Which of the following statements about a bank demand draft is not true?

Difficulty: Medium

Correct Answer: It may be dishonoured for lack of funds in the customer's account

Explanation:


Introduction / Context:
A demand draft is a commonly used instrument in banking and commerce, especially for making secure payments. Understanding its legal and practical characteristics is important for exams on banking, finance, and general awareness. This question asks which statement about a demand draft is not true, so you must know how it differs from an ordinary cheque and under what conditions it can be dishonoured.


Given Data / Assumptions:

  • A demand draft is drawn by a bank on another branch of the same bank or on another bank.
  • The purchaser pays the bank the amount of the draft plus charges in advance.
  • The draft is used to transfer funds securely from one place to another.
  • We must identify the statement that does not correctly describe these features.


Concept / Approach:
A demand draft is often called a banker's cheque because it is drawn by a bank on itself or another bank. The payer (customer) deposits the full amount with the issuing bank at the time the draft is made. Because the bank already holds the funds, the draft should not be dishonoured for lack of funds in the customer's account when it is presented for payment. This is different from an ordinary cheque, which can be dishonoured if the drawer's account does not have sufficient balance at the time of presentation. Demand drafts are negotiable instruments and are widely accepted due to their security and reliability.


Step-by-Step Solution:
Step 1: Recall that a demand draft is issued by a bank and functions as a banker's cheque. Step 2: Recognize that the customer pays the amount in advance, so the bank is responsible for honouring the draft. Step 3: Understand that dishonour for lack of funds in the customer's account is not applicable in the same way as for an ordinary cheque. Step 4: Identify the statement that claims the draft may be dishonoured for lack of funds as the one that is not true.


Verification / Alternative check:
You can check the logic by comparing a demand draft to a personal cheque. With a cheque, the payer writes it against their own account balance, so if the balance is insufficient at the time of presentation, the bank can dishonour it. With a demand draft, the payer has already handed over the money to the bank, and the bank issues the draft on its own responsibility. Therefore, the usual reason for dishonour due to lack of customer funds does not apply, confirming that the statement mentioning dishonour for lack of funds is incorrect in this context.

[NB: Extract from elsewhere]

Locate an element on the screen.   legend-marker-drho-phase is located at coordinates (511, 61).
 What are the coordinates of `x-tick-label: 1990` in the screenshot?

Why Other Options Are Wrong:
It is a negotiable instrument: This is true because the demand draft can be transferred and encashed by the payee or endorsee subject to banking rules.
It is a banker's cheque: This is also true, as a demand draft is issued by a bank and represents a bank's payment commitment.
It is issued by a bank: This is correct and follows from the definition of a demand draft as a bank issued instrument.


Common Pitfalls:
A common mistake is to treat a demand draft exactly like a personal cheque and assume it can be dishonoured for the same reasons. Students often overlook the fact that the bank has already received the funds before issuing the draft. While a demand draft could theoretically face issues due to technical defects or fraud, the specific reason of lack of funds in the customer's account at the time of presentation is not relevant, because the bank, not the customer, is the drawer.


Final Answer:
The statement that is not true is that a demand draft may be dishonoured for lack of funds in the customer's account.